• Things to do:
• a. In the parliamentary privilege excerpt, subsection (1) of section 8 is declared to have the same effect as which provision?
• b. Duplicate the parliamentary privilege excerpt from "(5)For this section, it" up to and including "Act or otherwise.".
• c. Carry on the parliamentary privilege excerpt from the point at which it ends.

• Source:

8 Assembly proceedings can not be impeached or questioned

(1)The freedom of speech and debates or proceedings in the Assembly can not be impeached or questioned in any court or place out of the Assembly.

(2)To remove doubt, it is declared that subsection (1) is intended to have the same effect as article 9 of the Bill of Rights (1688) had in relation to the Assembly immediately before the commencement of the subsection.

9 Meaning of proceedings in the Assembly

(1)Proceedings in the Assembly include all words spoken and acts done in the course of, or for the purposes of or incidental to, transacting business of the Assembly or a committee.

(2)Without limiting subsection (1), proceedings in the Assembly include—

(a)giving evidence before the Assembly, a committee or an inquiry; and

(b)evidence given before the Assembly, a committee or an inquiry; and

(c)presenting or submitting a document to the Assembly, a committee or an inquiry; and

(d)a document tabled in, or presented or submitted to, the Assembly, a committee or an inquiry; and

(e)preparing a document for the purposes of, or incidental to, transacting business mentioned in paragraph (a) or (c); and

(f)preparing, making or publishing a document (including a report) under the authority of the Assembly or a committee; and

(g)a document (including a report) prepared, made or published under the authority of the Assembly or a committee.

(3)Despite subsection (2)(d), section 8 does not apply to a document mentioned in subsection (2)(d)—

(a)in relation to a purpose for which it was brought into existence other than for the purpose of being tabled in or presented or submitted to, the Assembly or a committee or an inquiry; and

(b)if the document has been authorised by the Assembly or the committee to be published.

(4)If the way in which a document is dealt with has the effect that—

(a)under an Act; or

(b)under the rules, orders, directions or practices of the Assembly;

the document is treated, or accepted, as having been tabled in the Assembly for any purpose, then, for the purposes of this Act, the document is taken to be tabled in the Assembly.

(5)For this section, it does not matter what the nature of the business transacted by a committee is or whether the business is transacted under this Act or otherwise.

  1. Section 8 precludes a court from questioning proceedings in the Legislative Assembly. Section 9 makes it clear that, for the purposes of s 8, presenting or submitting a document to the Legislative Assembly, and preparing a document for the purpose of presenting it to the Legislative Assembly, are both proceedings in the Assembly. The same section also extends the effect of s 8 to “all … acts done in the course of, or for the purposes of or incidental to, transacting business of the Assembly”.
  1. The plaintiffs’ claim for relief under the Trade Practices Act depends upon establishing that, in deciding to introduce the Bill which resulted in the 2010 Amendment, the Minister was influenced by the support of QHRL.  In my view, that amounts to questioning the preparation and presentation of a document to the Legislative Assembly, involving, as it does, an investigation of the motives of the Minister for doing so.  In my view, s 8 prohibits the court from undertaking such an investigation.[4] 
  1. In R v Toohey; ex parte Northern Land Council[5], Mason J said that it was “incontestable that the courts will not examine the motives which inspire members of Parliament to enact Laws”.   While his Honour did not identify the basis for that statement, it seems to me to represent (at least in part) the effect of ss 8 and 9 of the Parliament of Queensland Act.  If the view I have taken of the effect of these sections is too wide, nevertheless I consider that the pursuit of the claim under the Trade Practices Act is precluded by constitutional principle, consistent with the statement of Mason J.[6]
  1. Since this is sufficient to determine question 5, it is unnecessary to give further consideration to the application of the wider constitutional principle referred to, or the other authorities relied upon by the defendants and the Speaker.

• Source material:

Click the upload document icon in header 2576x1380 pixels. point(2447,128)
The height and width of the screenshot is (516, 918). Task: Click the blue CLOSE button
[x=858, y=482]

• Written answers:
• a. Article 9 of the Bill of Rights (1688).

• b.
(5)For this section, it does not matter what the nature of the business transacted by a committee is or whether the business is transacted under this Act or otherwise.

• c.
  1. It follows that the allegations in the statement of claim which relate only to the claims for relief under the Trade Practices Act should be struck out.  I shall hear further submissions as to the orders which should be made as a consequence of these reasons.

Question 3:  the trust question

  1. It was conceded on behalf of the plaintiffs that if the non-justiciability question were determined adversely to them, the same result would follow for the trust question.  Accordingly, the allegations in the statement of claim relating solely to this question should be struck out.  Again, I shall hear further submissions from the parties as to the appropriate orders.

Question 4:  the limitation on power question

  1. Paragraph 36 of the statement of claim alleges that none of the powers conferred on RQL by the 2010 Amendment includes a power to deal with Albion Park in a way inconsistent with its being made available for the purpose of the construction of a new grandstand, and its use for harness racing until at least 30 June 2040.  The allegation was elaborated on in the plaintiffs’ response to the defendants’ contentions in respect of their questions of law, and their submissions at the present hearing.  The allegation is based on the proposition that the parties entered into the Integration Agreement; and that s 430 of the Racing Act recognises this.  The plaintiffs contended in their written submissions that the question depends upon a construction of the statute; and that it should be decided only after the content of the agreement has been determined.
  1. For the defendants, it was submitted that s 430 does not limit the broad powers conferred on RQL by the 2010 Amendment; and that the conduct of RQL which the plaintiffs challenge is the exercise of a statutory power which cannot be fettered by contract or estoppel.[7]
  1. It is necessary to make some brief observations about the effect of the Racing Act, after the 2010 Amendment.  Section 428 cancelled the approvals given under the Act to the former control bodies, including QHRL.  The same section required the Minister to give an approval to RQL to be the control body for the three codes.  Thus, for each of the three codes, RQL became the relevant control body.  Section 33 identified the function of a control body as managing the relevant code; and conferred on a control body the powers necessary for performing its function, and all other powers necessary for discharging the obligations imposed on it under the Racing Act.  A number of specific powers were conferred by s 34, including a power to assess the performance of venues, to ensure that they continue to be suitable to be licensed; to prepare and implement plans and strategies for developing, promoting and marketing the commercial operations of a code; and to make decisions about venue development and other infrastructure relevant to a code.  It is inherent in the plaintiffs’ contentions that the powers conferred on RQL as a consequence of its appointment as the single control body for the three codes would extend to the sale of Albion Park, and decisions about the expenditure of money on its development.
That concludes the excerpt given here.